* [Task goal]: Reproduce each of the following entries word for word, with no changes.

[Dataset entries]
▬▬▬

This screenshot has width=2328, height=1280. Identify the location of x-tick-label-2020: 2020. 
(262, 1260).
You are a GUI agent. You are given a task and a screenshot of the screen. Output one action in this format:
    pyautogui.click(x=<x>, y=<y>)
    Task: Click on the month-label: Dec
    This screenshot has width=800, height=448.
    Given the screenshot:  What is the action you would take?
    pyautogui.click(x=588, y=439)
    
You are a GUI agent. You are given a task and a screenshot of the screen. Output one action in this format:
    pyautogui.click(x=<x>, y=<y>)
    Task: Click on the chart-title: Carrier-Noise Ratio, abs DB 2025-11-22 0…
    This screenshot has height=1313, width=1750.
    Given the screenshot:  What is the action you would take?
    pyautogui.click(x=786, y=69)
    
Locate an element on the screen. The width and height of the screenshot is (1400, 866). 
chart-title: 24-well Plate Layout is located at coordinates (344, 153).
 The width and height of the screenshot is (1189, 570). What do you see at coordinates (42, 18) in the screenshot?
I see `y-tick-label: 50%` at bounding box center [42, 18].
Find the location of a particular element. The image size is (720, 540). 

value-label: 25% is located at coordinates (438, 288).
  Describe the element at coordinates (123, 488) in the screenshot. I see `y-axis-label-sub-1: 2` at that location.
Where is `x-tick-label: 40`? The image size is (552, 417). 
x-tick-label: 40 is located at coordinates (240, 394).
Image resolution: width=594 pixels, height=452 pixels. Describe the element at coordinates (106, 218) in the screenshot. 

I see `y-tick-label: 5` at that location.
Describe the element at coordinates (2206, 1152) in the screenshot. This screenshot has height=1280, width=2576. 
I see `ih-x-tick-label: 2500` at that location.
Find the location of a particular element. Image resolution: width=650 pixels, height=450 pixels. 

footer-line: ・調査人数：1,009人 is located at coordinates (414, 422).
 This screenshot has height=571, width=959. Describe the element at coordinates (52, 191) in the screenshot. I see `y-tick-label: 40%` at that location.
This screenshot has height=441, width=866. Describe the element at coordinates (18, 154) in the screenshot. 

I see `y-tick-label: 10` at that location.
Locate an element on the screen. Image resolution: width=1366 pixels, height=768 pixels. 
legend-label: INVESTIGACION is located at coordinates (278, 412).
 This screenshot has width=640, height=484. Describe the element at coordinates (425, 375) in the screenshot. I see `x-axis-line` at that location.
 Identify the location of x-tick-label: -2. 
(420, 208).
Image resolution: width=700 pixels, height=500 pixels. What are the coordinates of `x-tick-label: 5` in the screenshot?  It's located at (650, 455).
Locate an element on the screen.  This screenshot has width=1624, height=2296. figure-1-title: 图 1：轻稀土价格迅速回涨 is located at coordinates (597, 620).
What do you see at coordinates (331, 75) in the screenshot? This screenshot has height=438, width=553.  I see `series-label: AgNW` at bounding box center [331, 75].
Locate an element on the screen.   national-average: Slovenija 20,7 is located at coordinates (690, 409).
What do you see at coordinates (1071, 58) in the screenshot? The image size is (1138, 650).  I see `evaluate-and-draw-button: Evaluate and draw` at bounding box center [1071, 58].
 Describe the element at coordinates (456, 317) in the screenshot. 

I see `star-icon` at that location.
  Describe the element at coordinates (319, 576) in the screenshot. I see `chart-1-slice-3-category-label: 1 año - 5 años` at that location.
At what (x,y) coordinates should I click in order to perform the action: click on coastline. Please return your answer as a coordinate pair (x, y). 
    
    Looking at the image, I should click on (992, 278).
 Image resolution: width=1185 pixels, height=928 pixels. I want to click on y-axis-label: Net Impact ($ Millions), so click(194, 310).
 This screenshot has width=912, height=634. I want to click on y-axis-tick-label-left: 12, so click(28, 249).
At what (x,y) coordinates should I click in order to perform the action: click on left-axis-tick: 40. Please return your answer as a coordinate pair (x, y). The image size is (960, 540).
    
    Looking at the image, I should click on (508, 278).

▬▬▬

* [Task answer]:
This screenshot has width=2328, height=1280. Identify the location of x-tick-label-2020: 2020. 
(262, 1260).
You are a GUI agent. You are given a task and a screenshot of the screen. Output one action in this format:
    pyautogui.click(x=<x>, y=<y>)
    Task: Click on the month-label: Dec
    This screenshot has width=800, height=448.
    Given the screenshot:  What is the action you would take?
    pyautogui.click(x=588, y=439)
    
You are a GUI agent. You are given a task and a screenshot of the screen. Output one action in this format:
    pyautogui.click(x=<x>, y=<y>)
    Task: Click on the chart-title: Carrier-Noise Ratio, abs DB 2025-11-22 0…
    This screenshot has height=1313, width=1750.
    Given the screenshot:  What is the action you would take?
    pyautogui.click(x=786, y=69)
    
Locate an element on the screen. The width and height of the screenshot is (1400, 866). 
chart-title: 24-well Plate Layout is located at coordinates (344, 153).
 The width and height of the screenshot is (1189, 570). What do you see at coordinates (42, 18) in the screenshot?
I see `y-tick-label: 50%` at bounding box center [42, 18].
Find the location of a particular element. The image size is (720, 540). 

value-label: 25% is located at coordinates (438, 288).
  Describe the element at coordinates (123, 488) in the screenshot. I see `y-axis-label-sub-1: 2` at that location.
Where is `x-tick-label: 40`? The image size is (552, 417). 
x-tick-label: 40 is located at coordinates (240, 394).
Image resolution: width=594 pixels, height=452 pixels. Describe the element at coordinates (106, 218) in the screenshot. 

I see `y-tick-label: 5` at that location.
Describe the element at coordinates (2206, 1152) in the screenshot. This screenshot has height=1280, width=2576. 
I see `ih-x-tick-label: 2500` at that location.
Find the location of a particular element. Image resolution: width=650 pixels, height=450 pixels. 

footer-line: ・調査人数：1,009人 is located at coordinates (414, 422).
 This screenshot has height=571, width=959. Describe the element at coordinates (52, 191) in the screenshot. I see `y-tick-label: 40%` at that location.
This screenshot has height=441, width=866. Describe the element at coordinates (18, 154) in the screenshot. 

I see `y-tick-label: 10` at that location.
Locate an element on the screen. Image resolution: width=1366 pixels, height=768 pixels. 
legend-label: INVESTIGACION is located at coordinates (278, 412).
 This screenshot has width=640, height=484. Describe the element at coordinates (425, 375) in the screenshot. I see `x-axis-line` at that location.
 Identify the location of x-tick-label: -2. 
(420, 208).
Image resolution: width=700 pixels, height=500 pixels. What are the coordinates of `x-tick-label: 5` in the screenshot?  It's located at (650, 455).
Locate an element on the screen.  This screenshot has width=1624, height=2296. figure-1-title: 图 1：轻稀土价格迅速回涨 is located at coordinates (597, 620).
What do you see at coordinates (331, 75) in the screenshot? This screenshot has height=438, width=553.  I see `series-label: AgNW` at bounding box center [331, 75].
Locate an element on the screen.   national-average: Slovenija 20,7 is located at coordinates (690, 409).
What do you see at coordinates (1071, 58) in the screenshot? The image size is (1138, 650).  I see `evaluate-and-draw-button: Evaluate and draw` at bounding box center [1071, 58].
 Describe the element at coordinates (456, 317) in the screenshot. 

I see `star-icon` at that location.
  Describe the element at coordinates (319, 576) in the screenshot. I see `chart-1-slice-3-category-label: 1 año - 5 años` at that location.
At what (x,y) coordinates should I click in order to perform the action: click on coastline. Please return your answer as a coordinate pair (x, y). 
    
    Looking at the image, I should click on (992, 278).
 Image resolution: width=1185 pixels, height=928 pixels. I want to click on y-axis-label: Net Impact ($ Millions), so click(194, 310).
 This screenshot has width=912, height=634. I want to click on y-axis-tick-label-left: 12, so click(28, 249).
At what (x,y) coordinates should I click in order to perform the action: click on left-axis-tick: 40. Please return your answer as a coordinate pair (x, y). The image size is (960, 540).
    
    Looking at the image, I should click on (508, 278).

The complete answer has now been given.